_풀어 볼 문제_. 아래 항목 가운데 "Recreation & Exercise (11, 340)" 문구가 들어 있는 줄부터 항목 맨 끝 줄까지, 처음과 끝 줄을 모두 포함해 한 글자도 바꾸지 말고 그대로 옮겨 쓰세요.

_입력 항목_.
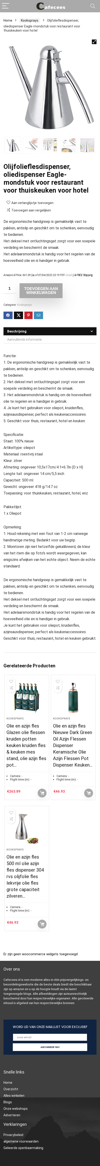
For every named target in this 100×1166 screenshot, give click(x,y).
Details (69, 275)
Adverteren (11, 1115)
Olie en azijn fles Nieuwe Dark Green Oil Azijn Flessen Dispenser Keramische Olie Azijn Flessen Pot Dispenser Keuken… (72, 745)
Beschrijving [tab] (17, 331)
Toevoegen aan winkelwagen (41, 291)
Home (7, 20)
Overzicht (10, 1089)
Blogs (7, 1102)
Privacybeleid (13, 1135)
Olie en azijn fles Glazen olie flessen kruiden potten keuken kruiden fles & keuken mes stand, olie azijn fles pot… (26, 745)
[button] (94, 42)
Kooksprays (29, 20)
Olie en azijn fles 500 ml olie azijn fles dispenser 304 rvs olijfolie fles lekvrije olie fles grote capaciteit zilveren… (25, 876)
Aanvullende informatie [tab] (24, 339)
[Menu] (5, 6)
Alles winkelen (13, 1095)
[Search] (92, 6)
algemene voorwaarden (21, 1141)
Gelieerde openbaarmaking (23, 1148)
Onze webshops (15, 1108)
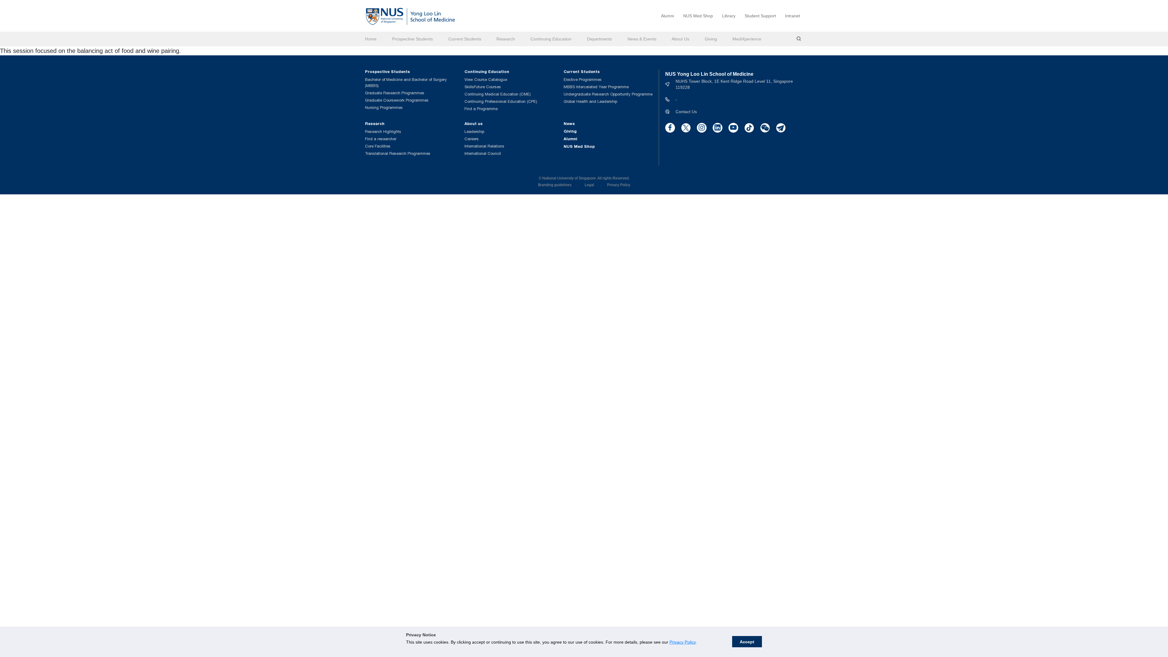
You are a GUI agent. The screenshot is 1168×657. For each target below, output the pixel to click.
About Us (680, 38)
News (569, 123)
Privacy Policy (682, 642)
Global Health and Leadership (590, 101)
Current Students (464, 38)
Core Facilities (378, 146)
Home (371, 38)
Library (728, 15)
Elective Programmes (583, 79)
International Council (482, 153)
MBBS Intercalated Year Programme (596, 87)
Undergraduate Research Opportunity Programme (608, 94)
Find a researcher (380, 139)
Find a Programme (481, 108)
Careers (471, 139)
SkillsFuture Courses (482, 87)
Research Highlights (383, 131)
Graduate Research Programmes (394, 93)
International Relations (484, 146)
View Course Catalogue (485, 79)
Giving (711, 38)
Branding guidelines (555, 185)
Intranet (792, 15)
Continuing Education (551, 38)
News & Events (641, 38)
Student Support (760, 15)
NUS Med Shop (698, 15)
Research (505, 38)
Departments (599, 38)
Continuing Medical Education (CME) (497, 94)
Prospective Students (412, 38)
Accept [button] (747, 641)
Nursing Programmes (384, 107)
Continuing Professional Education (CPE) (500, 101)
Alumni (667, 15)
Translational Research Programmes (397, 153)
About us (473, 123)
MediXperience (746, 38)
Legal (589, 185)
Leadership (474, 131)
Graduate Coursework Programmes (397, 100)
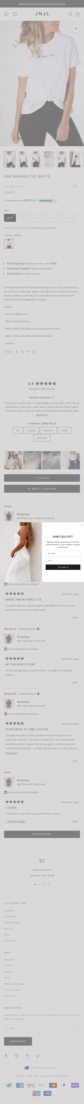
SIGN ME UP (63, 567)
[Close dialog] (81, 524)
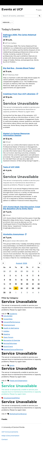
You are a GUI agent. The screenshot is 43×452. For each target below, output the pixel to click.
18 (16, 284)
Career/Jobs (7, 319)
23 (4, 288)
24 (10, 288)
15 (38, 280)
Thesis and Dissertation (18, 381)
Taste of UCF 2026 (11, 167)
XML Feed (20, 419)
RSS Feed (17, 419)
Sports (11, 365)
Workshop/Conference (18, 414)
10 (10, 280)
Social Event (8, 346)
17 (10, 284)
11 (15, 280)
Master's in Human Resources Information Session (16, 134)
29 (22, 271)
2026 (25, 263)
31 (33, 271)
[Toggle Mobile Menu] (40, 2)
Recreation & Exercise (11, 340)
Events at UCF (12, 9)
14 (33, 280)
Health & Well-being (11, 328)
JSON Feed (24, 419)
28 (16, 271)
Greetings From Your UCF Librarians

_연습문제 정답_.
Recreation & Exercise (11, 340)
Events at UCF (12, 9)
14 (33, 280)
Health & Well-being (11, 328)
JSON Feed (24, 419)
28 (16, 271)
Greetings From Your UCF Librarians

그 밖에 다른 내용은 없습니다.